If medicated eyedrops are no longer sufficient to treat your glaucoma, your doctor may encourage you to consider glaucoma filtration surgery. Traditional glaucoma filtration surgery is called trabulectomy, which has been performed over the past thirty years. Trabulectomy involves making a small hole in the sclera to create a new opening for fluid to exit the eye.
A newer glaucoma treatment is called the Ex-PRESS mini glaucoma shunt (excessive pressure regulating shunt system). The Ex-PRESS is a simple method of filtration for open-angle glaucoma and can be implanted following cataract surgery. The Ex-PRESS device is made of stainless steel, is MRI compatible and has a spur-like extension on one end and an external disc at the other. More than 12,000 implantations have been performed worldwide, and Ex-PRESS provides effective long-term control of intraocular pressure (IOP). About the size of a grain of rice (3 mm), the shunt diverts a controlled amount of fluids through a small tube to the outside of the eye to maintain the correct intraocular pressure (IOP). The area of drainage is covered by the eyelid and is not visible.
Before the Surgery
No special preparation is needed before the surgery, but you may be asked to stop taking certain medications such as blood thinners (Coumadin, Plavix, Asprin, etc.).
During the Surgery
Ex-PRESS surgery can be done under local or general anesthesia. After anesthesia is administered, your surgeon will use an injection system to implant the shunt. A metal rod is fitted into the lumen of the shunt and is attached to the end of an injector. Your doctor will make a small flap in your sclera, (similar to the flap for a trabulectomy) and angle the shunt into the opening. The injector is depressed and the metal rod is placed into the eye. Your surgeon will then suture the opening.

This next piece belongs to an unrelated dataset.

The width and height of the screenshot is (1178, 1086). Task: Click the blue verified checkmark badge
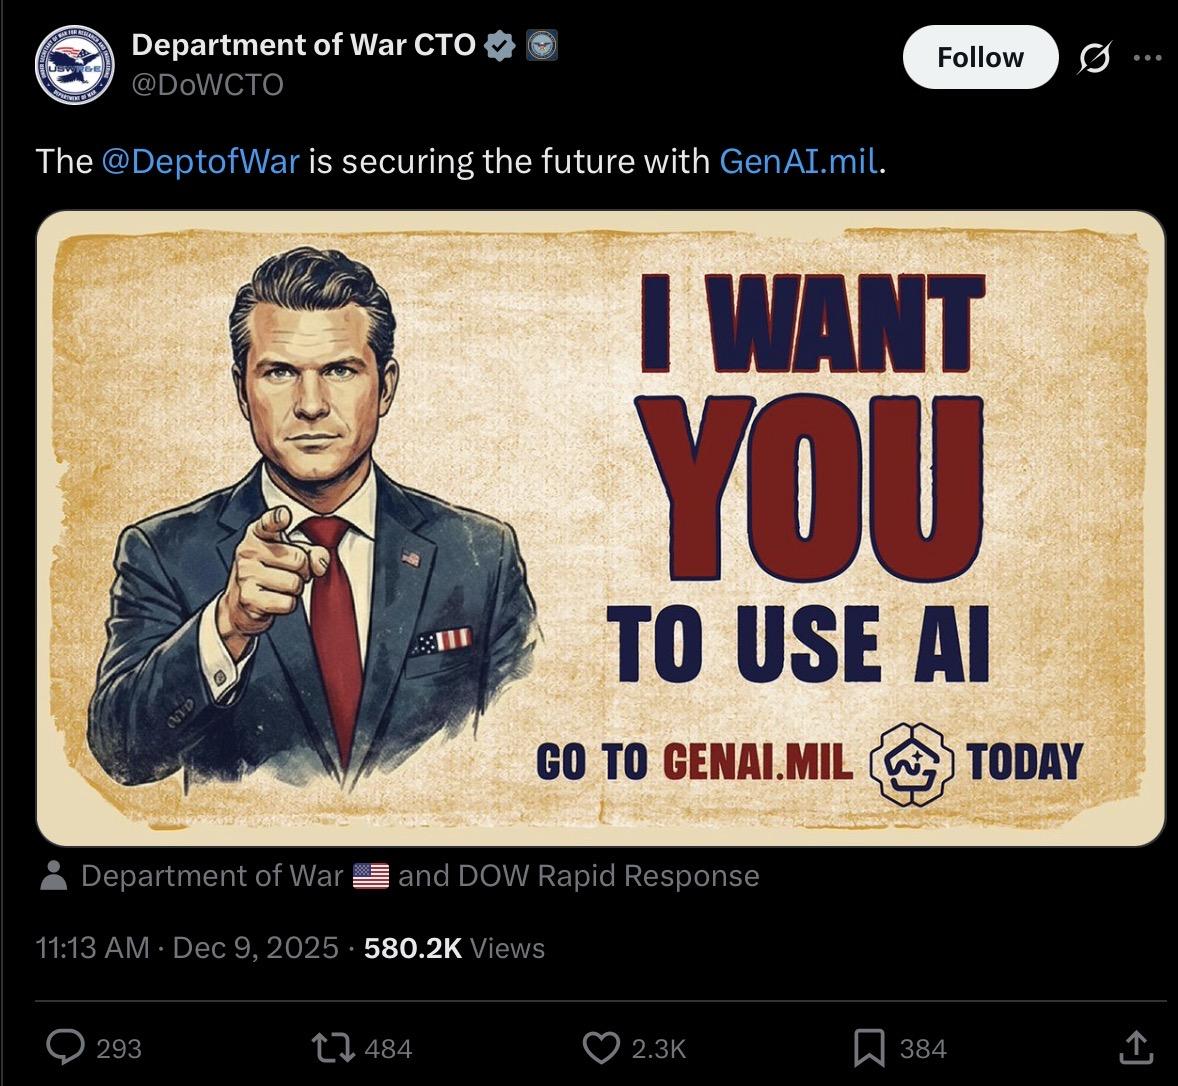coord(499,45)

The entire procedure takes about 40 minutes, and you can return to work anywhere from two to seven days after the procedure.
Most patients do not experience any pain after the surgery except for possibly a bit of discomfort from the dissolvable sutures. You will typically be seen by your doctor the day after, a week after and a month after your procedure. After that, quarterly appointments are recommended.
You will be given antibiotics, anti-inflammatory medications and sometimes laxatives to take after the surgery. It is important that you do not have any constipation or straining because this will increase eye pressure. You may even want to wear an eye shield at night. During the recovery period, you should avoid strenuous activities and sports as well as lifting, bending and straining. Most patients can return to work within about a week.
The Ex-PRESS shunt takes effect immediately, and eye pressure should stabilize within the first four weeks. The Ex-PRESS mini glaucoma shunt has a success of 90 percent and is effective, safe and often eliminates the need for glaucoma eye drops. Studies have found significantly lower IOP rates and fewer post-op complications in Ex-PRESS shunts compared to trabulectomy. Patients also experience a faster recovery of visual acuity.